Of course, prices are astronomical in Australia, and I choose liquid as it seems to be gentler on my clothes.  It’s usually more expensive than powdered.  Your own price spread will vary.  It takes me half an hour to make a batch that will last for 6 or so weeks.  We’re a small family, I imagine the savings would be greater for larger families.

Laundry Soap Recipe: (It’s not rocket science, think of it as making a bucket of soapy water)

1 Bar plain soap (I use sunlight or whatever I have to hand)

1 c Washing Soda/ sodium carbonate (laundry isle or in the pool supply section)

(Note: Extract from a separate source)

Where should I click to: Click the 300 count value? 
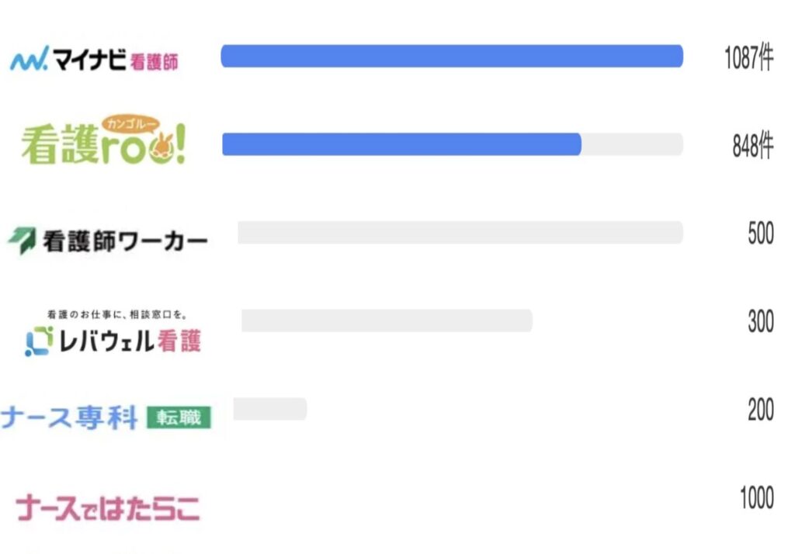point(760,321)
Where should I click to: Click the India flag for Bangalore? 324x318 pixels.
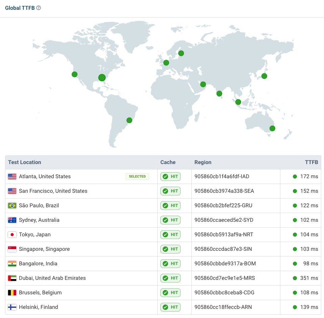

1c Baking soda (sometimes, add it with the washing soda)

Grate the soap.

Dissolve the soap flakes in 2L of boiling water (a kettle full) in a bucket.  Stir it around for a while.

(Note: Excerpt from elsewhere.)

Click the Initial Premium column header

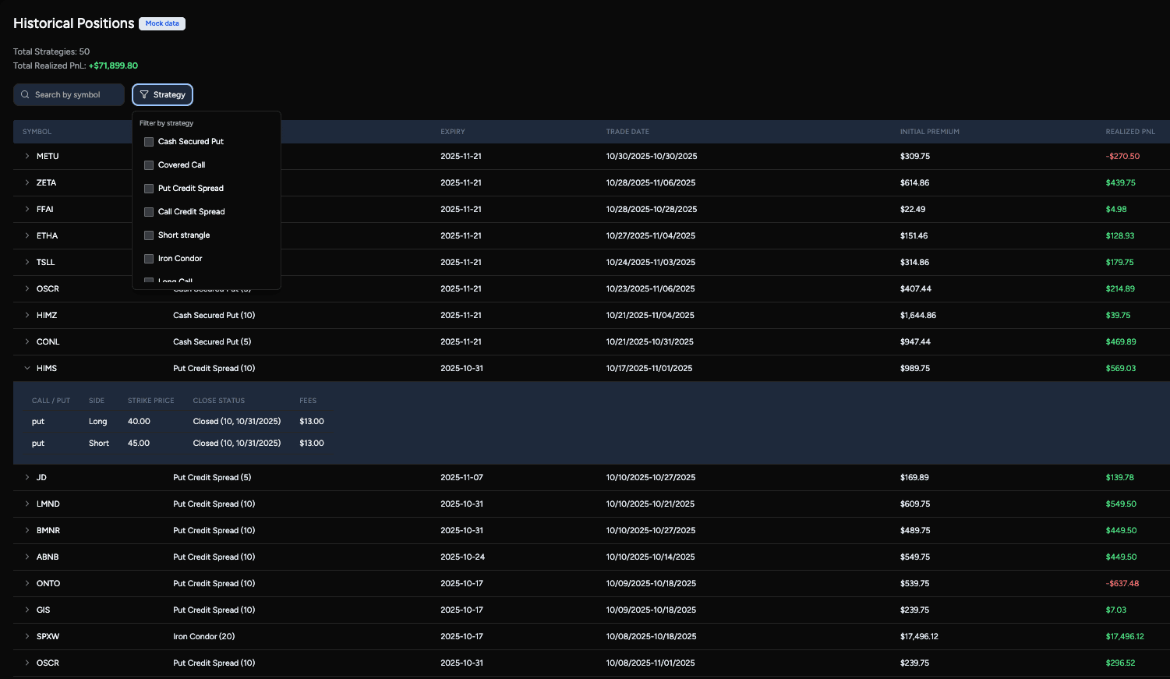coord(929,132)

Add 1c washing powder.  Stir while adding another 5L of water to nearly fill the bucket.  Stir until it is all dissolved.

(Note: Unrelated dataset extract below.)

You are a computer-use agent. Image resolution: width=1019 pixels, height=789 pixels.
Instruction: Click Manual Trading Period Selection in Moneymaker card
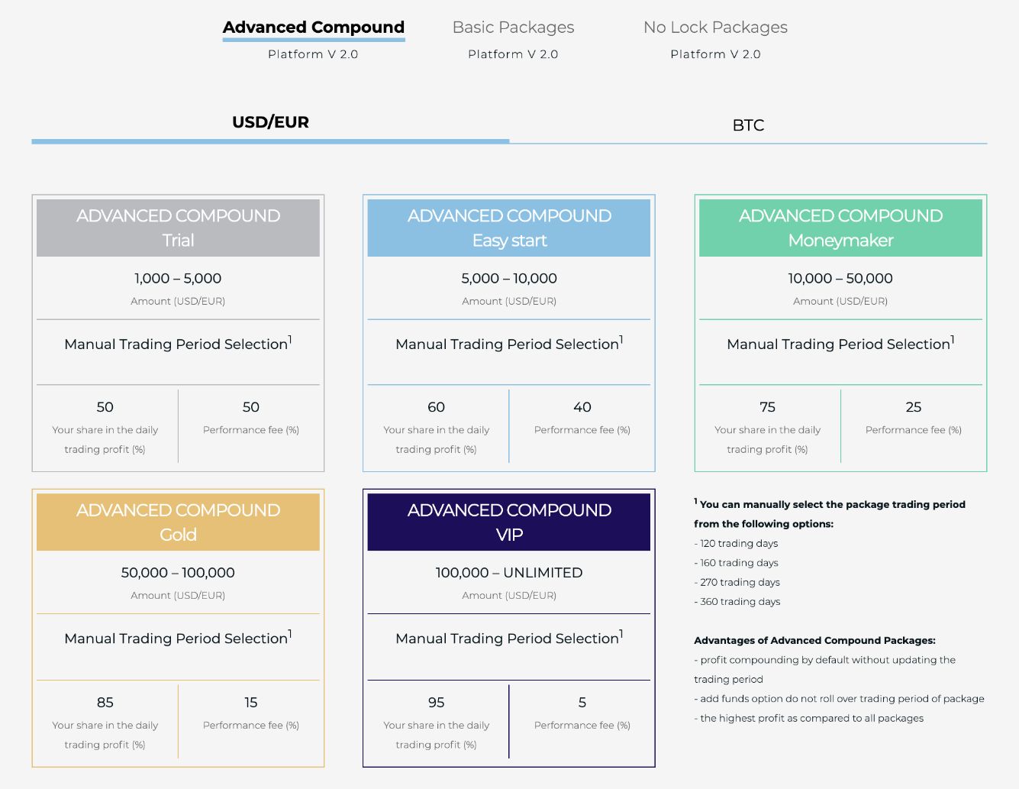point(840,344)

Pour it into containers- I used old vinegar jugs, clean milk jugs would work well too.

I leave a little “headroom” to shake it before use; sometimes the soap sets firmly.  I use about 1/2c at a time, though that may be more than strictly necessary.

That’s it!  $18.74 isn’t a huge deal but it’s not bad for half an hours’ of work.   It comes out to around $162.41 over the course of a year- not an astronomical sum, but a useful bit of pocket money.  (Maybe if I made a year’s worth of laundry soap all at one time, I could justify the Astorias…)

Besides, I’m sure making my own laundry soap is somehow vaguely “green,” which is always a plus.

Do you quantify the work you do around the home?  How?  Do you ever trade a little extra effort for a bit of pocket money?

This might be an odd question but I’m curious- do you use paper towels / kitchen paper in your home?  How many rolls per week?

Tomorrow: Skirt re-fashion!  Or bag stencils!  Something awesome, anyway!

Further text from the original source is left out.